◆ What is expected ◆
What follows is a set of entries; retype all of them exactly.

═════ Material provided ═════

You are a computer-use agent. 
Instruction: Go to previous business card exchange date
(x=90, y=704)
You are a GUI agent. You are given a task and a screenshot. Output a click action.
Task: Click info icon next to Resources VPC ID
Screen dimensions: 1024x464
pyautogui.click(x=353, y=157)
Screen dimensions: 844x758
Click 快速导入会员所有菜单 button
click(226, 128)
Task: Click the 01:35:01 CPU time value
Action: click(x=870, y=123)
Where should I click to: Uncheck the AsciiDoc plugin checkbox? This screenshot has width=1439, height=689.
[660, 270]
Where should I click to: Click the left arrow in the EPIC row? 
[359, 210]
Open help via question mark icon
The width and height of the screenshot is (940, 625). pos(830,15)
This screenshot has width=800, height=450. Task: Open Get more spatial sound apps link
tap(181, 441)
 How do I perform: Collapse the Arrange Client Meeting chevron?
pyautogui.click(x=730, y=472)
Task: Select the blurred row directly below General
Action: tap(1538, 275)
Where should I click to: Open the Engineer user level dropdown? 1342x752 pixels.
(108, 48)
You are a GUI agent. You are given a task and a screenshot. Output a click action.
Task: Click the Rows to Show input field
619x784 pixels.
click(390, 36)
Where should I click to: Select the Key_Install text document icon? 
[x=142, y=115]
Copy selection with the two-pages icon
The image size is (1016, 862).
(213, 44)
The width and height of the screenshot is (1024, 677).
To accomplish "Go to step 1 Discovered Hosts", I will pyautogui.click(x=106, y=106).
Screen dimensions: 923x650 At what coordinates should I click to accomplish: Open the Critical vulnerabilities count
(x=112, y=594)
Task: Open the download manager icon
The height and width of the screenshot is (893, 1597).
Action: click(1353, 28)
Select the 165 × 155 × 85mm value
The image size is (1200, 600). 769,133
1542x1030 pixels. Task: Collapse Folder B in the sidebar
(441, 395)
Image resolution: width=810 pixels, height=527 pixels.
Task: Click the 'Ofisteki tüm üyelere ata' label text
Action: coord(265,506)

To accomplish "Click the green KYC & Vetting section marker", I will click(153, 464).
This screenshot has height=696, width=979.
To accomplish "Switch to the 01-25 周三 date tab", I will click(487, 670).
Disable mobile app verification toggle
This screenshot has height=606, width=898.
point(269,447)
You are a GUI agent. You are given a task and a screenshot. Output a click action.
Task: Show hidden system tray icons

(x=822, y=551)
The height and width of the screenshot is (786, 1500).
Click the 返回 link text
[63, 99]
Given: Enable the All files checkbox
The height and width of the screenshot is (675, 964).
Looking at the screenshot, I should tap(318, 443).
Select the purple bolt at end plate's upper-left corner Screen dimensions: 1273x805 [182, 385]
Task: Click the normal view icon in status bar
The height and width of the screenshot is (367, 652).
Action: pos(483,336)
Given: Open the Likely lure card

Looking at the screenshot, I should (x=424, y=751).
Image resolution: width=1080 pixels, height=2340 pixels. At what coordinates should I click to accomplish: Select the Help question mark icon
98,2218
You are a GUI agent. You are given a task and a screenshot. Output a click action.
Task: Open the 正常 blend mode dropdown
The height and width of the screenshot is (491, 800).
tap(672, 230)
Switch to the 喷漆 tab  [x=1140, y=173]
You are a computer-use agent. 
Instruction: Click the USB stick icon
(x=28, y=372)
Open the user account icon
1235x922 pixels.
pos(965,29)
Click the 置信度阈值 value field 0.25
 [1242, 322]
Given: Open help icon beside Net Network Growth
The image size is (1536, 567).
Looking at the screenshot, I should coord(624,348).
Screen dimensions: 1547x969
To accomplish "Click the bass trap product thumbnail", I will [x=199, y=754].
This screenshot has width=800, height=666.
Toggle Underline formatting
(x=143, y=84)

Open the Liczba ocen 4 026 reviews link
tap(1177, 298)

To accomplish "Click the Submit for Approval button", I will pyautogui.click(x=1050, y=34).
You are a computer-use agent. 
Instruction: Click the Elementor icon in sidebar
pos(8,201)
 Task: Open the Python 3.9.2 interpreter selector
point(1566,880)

═════

◆ Finished exercise ◆
You are a computer-use agent. 
Instruction: Go to previous business card exchange date
(x=90, y=704)
You are a GUI agent. You are given a task and a screenshot. Output a click action.
Task: Click info icon next to Resources VPC ID
Screen dimensions: 1024x464
pyautogui.click(x=353, y=157)
Screen dimensions: 844x758
Click 快速导入会员所有菜单 button
click(226, 128)
Task: Click the 01:35:01 CPU time value
Action: click(x=870, y=123)
Where should I click to: Uncheck the AsciiDoc plugin checkbox? This screenshot has width=1439, height=689.
[660, 270]
Where should I click to: Click the left arrow in the EPIC row? 
[359, 210]
Open help via question mark icon
The width and height of the screenshot is (940, 625). pos(830,15)
This screenshot has width=800, height=450. Task: Open Get more spatial sound apps link
tap(181, 441)
 How do I perform: Collapse the Arrange Client Meeting chevron?
pyautogui.click(x=730, y=472)
Task: Select the blurred row directly below General
Action: tap(1538, 275)
Where should I click to: Open the Engineer user level dropdown? 1342x752 pixels.
(108, 48)
You are a GUI agent. You are given a task and a screenshot. Output a click action.
Task: Click the Rows to Show input field
619x784 pixels.
click(390, 36)
Where should I click to: Select the Key_Install text document icon? 
[x=142, y=115]
Copy selection with the two-pages icon
The image size is (1016, 862).
(213, 44)
The width and height of the screenshot is (1024, 677).
To accomplish "Go to step 1 Discovered Hosts", I will pyautogui.click(x=106, y=106).
Screen dimensions: 923x650 At what coordinates should I click to accomplish: Open the Critical vulnerabilities count
(x=112, y=594)
Task: Open the download manager icon
The height and width of the screenshot is (893, 1597).
Action: click(1353, 28)
Select the 165 × 155 × 85mm value
The image size is (1200, 600). 769,133
1542x1030 pixels. Task: Collapse Folder B in the sidebar
(441, 395)
Image resolution: width=810 pixels, height=527 pixels.
Task: Click the 'Ofisteki tüm üyelere ata' label text
Action: coord(265,506)

To accomplish "Click the green KYC & Vetting section marker", I will click(153, 464).
This screenshot has height=696, width=979.
To accomplish "Switch to the 01-25 周三 date tab", I will click(487, 670).
Disable mobile app verification toggle
This screenshot has height=606, width=898.
point(269,447)
You are a GUI agent. You are given a task and a screenshot. Output a click action.
Task: Show hidden system tray icons

(x=822, y=551)
The height and width of the screenshot is (786, 1500).
Click the 返回 link text
[63, 99]
Given: Enable the All files checkbox
The height and width of the screenshot is (675, 964).
Looking at the screenshot, I should tap(318, 443).
Select the purple bolt at end plate's upper-left corner Screen dimensions: 1273x805 [182, 385]
Task: Click the normal view icon in status bar
The height and width of the screenshot is (367, 652).
Action: pos(483,336)
Given: Open the Likely lure card

Looking at the screenshot, I should (x=424, y=751).
Image resolution: width=1080 pixels, height=2340 pixels. At what coordinates should I click to accomplish: Select the Help question mark icon
98,2218
You are a GUI agent. You are given a task and a screenshot. Output a click action.
Task: Open the 正常 blend mode dropdown
The height and width of the screenshot is (491, 800).
tap(672, 230)
Switch to the 喷漆 tab  [x=1140, y=173]
You are a computer-use agent. 
Instruction: Click the USB stick icon
(x=28, y=372)
Open the user account icon
1235x922 pixels.
pos(965,29)
Click the 置信度阈值 value field 0.25
 [1242, 322]
Given: Open help icon beside Net Network Growth
The image size is (1536, 567).
Looking at the screenshot, I should coord(624,348).
Screen dimensions: 1547x969
To accomplish "Click the bass trap product thumbnail", I will [x=199, y=754].
This screenshot has width=800, height=666.
Toggle Underline formatting
(x=143, y=84)

Open the Liczba ocen 4 026 reviews link
tap(1177, 298)

To accomplish "Click the Submit for Approval button", I will pyautogui.click(x=1050, y=34).
You are a computer-use agent. 
Instruction: Click the Elementor icon in sidebar
pos(8,201)
 Task: Open the Python 3.9.2 interpreter selector
point(1566,880)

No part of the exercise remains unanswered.